Cuando se presentó Avecilla disfrazado de mesa de billar, fumando un puro en una pipa-matasuegras, fue recibido con una ovación calurosa y entusiástica.
—¡Viva! ¡Bravo! ¡A la Castellana! ¡Andando! ¡Siempre adelante! ¡Acordaos de Vasco de Gama!—decíamos todos.
De improviso, Ursulino se puso lívido y, con desesperación, dióse dieciséis palmadas en la frente y exclamó:
—¡Soy un camello! ¡Se me ha olvidado alquilar las mulas!... No podemos irnos!

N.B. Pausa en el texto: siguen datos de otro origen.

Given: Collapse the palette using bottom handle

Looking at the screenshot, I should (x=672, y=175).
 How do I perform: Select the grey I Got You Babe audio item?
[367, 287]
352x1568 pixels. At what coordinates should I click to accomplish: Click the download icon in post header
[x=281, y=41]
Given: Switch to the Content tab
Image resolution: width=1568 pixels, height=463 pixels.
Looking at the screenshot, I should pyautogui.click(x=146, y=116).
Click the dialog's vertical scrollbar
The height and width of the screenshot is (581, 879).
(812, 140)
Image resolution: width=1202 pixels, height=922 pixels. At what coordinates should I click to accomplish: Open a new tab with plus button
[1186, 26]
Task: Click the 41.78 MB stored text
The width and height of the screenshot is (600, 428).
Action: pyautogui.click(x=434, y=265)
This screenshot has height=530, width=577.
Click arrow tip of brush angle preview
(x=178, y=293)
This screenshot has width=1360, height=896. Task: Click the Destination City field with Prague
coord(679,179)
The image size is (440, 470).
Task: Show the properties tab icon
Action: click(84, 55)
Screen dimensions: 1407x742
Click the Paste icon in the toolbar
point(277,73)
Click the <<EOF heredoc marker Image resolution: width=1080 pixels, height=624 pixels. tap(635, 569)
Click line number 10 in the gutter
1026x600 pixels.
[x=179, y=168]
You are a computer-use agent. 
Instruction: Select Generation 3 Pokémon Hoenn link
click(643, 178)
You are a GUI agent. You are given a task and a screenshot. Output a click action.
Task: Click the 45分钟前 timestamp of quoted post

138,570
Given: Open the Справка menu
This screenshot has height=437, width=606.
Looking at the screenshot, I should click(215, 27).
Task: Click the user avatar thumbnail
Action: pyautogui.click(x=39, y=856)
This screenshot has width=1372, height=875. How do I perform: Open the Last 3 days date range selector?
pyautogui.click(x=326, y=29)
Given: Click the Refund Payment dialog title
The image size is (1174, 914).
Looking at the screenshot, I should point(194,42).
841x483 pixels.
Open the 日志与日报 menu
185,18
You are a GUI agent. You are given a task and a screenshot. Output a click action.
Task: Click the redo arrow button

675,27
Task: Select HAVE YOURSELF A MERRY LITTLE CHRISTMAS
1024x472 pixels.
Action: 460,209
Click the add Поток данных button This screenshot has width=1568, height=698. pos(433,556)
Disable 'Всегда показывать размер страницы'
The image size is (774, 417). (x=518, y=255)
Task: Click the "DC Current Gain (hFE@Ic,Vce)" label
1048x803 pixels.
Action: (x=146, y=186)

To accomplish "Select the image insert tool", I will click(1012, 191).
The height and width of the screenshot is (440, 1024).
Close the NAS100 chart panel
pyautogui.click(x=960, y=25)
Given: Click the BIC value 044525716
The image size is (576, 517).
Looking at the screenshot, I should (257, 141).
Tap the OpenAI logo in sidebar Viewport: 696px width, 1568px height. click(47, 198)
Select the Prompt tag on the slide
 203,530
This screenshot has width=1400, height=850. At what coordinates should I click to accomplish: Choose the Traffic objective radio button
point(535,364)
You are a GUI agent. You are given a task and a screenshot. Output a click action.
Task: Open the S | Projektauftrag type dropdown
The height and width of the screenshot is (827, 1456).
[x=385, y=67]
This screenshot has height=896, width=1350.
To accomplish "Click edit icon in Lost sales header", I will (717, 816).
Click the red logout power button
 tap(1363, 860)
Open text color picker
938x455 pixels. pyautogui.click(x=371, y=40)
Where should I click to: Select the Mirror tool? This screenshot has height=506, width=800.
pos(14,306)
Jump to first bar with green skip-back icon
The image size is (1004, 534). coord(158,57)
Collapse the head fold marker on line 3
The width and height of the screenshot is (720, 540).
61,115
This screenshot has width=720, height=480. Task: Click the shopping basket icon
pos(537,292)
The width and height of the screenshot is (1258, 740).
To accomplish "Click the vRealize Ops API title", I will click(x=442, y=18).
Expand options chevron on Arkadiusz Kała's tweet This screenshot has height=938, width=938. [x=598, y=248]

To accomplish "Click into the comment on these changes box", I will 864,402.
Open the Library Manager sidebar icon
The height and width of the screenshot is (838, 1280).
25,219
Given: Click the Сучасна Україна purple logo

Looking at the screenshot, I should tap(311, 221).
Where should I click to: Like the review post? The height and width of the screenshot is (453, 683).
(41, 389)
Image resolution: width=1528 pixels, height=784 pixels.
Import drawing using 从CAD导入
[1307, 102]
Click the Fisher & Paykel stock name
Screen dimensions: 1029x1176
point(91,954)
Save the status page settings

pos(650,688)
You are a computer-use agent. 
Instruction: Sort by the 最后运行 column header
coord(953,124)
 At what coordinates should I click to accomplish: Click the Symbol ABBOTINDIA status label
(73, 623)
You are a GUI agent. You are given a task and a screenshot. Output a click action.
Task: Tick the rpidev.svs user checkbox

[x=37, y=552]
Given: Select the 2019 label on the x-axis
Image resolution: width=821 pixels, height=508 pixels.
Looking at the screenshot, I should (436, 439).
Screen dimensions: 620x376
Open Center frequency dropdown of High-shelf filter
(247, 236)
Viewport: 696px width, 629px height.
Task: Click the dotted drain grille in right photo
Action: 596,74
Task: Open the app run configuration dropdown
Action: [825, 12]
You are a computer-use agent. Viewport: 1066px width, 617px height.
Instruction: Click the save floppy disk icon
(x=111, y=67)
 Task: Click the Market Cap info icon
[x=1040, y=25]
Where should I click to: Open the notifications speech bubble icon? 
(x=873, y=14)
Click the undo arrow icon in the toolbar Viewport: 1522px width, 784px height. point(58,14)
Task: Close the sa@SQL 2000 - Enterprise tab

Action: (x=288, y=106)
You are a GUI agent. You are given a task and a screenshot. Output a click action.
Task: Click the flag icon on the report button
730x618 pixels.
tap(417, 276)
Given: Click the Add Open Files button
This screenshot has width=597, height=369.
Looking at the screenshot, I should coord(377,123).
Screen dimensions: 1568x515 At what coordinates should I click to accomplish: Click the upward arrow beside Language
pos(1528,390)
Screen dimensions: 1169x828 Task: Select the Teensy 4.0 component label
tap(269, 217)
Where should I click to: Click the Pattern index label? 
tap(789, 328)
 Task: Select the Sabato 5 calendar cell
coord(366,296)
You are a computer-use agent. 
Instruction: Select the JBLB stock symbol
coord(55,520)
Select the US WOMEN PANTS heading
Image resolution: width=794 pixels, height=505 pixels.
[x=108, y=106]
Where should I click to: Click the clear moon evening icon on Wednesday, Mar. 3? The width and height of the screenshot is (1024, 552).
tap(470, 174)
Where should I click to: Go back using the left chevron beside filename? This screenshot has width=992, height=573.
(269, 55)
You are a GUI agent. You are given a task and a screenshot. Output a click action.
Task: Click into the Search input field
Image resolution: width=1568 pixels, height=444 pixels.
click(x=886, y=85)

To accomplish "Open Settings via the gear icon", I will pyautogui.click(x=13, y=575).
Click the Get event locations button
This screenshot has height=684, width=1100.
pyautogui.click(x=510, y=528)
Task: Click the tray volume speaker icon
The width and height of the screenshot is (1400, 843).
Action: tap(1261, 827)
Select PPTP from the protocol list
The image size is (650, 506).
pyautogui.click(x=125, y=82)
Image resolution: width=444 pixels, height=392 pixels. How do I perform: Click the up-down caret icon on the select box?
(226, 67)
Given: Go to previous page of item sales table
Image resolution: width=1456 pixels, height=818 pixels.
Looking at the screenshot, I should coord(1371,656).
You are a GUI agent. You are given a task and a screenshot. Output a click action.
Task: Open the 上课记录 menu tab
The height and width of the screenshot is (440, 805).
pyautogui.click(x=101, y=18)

Y lleno de dolor, cayó preso de un desmayo.
III
Fui el primero en hablar:
—¿No estamos aquí cuarenta personas? Pues bien: propongo que diez de nosotros nos disfracemos de mulas y, enganchados a las varas de la carroza, conduzcamos ésta a cuatro patas. Será una cosa original. Precisamente hay aquí una cuadra, en donde encontraremos todo lo necesario para nuestros disfraces. ¿Qué os parece? ¡Manos a la obra!
Diez individuos se ofrecieron como voluntarios. Se les vistió en un santiamén, y fueron uncidos al armatoste.
Ursulino dio la voz de arre, y al comprobar que la carroza no se movía, atizó unos cariñosos latigazos a los improvisados animales. Pero el carro pesaba mucho, y era necesaria más gente.
—Que bajen otros diez—propuse yo.
Diez héroes anónimos se presentaron. Entre todos les ayudamos a disfrazarse de mulas, y les enganchamos a los otros. Pero tampoco consiguiefon mover la carroza.
—¡A ver! ¡Diez más!—gritaron varios.
Diez individuos bajaron de lo alto, y se uncieron ellos mismos.
Penosamente, la carroza empezó a marchar. Mi amigo Ursulino iba guiándola, y de vez en cuando, para animar a los que hacían de muías, les propinaba unos cuantos latigazos.
Marchábamos lentamente. Tan pronto como salimos del solar, los que nos conducían se tendieron en el suelo. Estaban extenuados.
—No podemos más.—Se lamentaron.—Pesáis mucho. Nos hacemos daño en las rodillas...
Entonces, yo tuve una resolución heroica. Y dirigiéndome a los pocos que aún estábamos en la carroza, les grité:
—¡Todo el mundo a cuatro patas y a tirar como los bravos! ¡Tened presente que somos caballeros!
Como un solo hombre, los del carromato saltamos al suelo y nos unimos a los demás. La carroza, ya completamente vacía, echó a correr calle abajo.
IV
Al presentarnos en la Castellana tuvimos un gran éxito. Perfectamente enjaezados y aparejados recorrimos varias veces el paseo levantando murmullos de admiración.
Como en la carroza no iba nadie, el público supuso que representaba el Teatro Fontalba.
Ante la Tribuna del Jurado desfilamos al paso, luego a un ligero trotecillo y a galope más tarde. Los espectadores espetaban que alcanzaríamos uno de los premios; pero no fue así. Íbamos tan prodigiosamente caracterizados de mulas, que el Jurado calificador no se dio cuenta de que aquello era un disfraz. Lo consideró como nuestra individualidad propia.
Y, en lo que a mí respecta, no se equivocaba.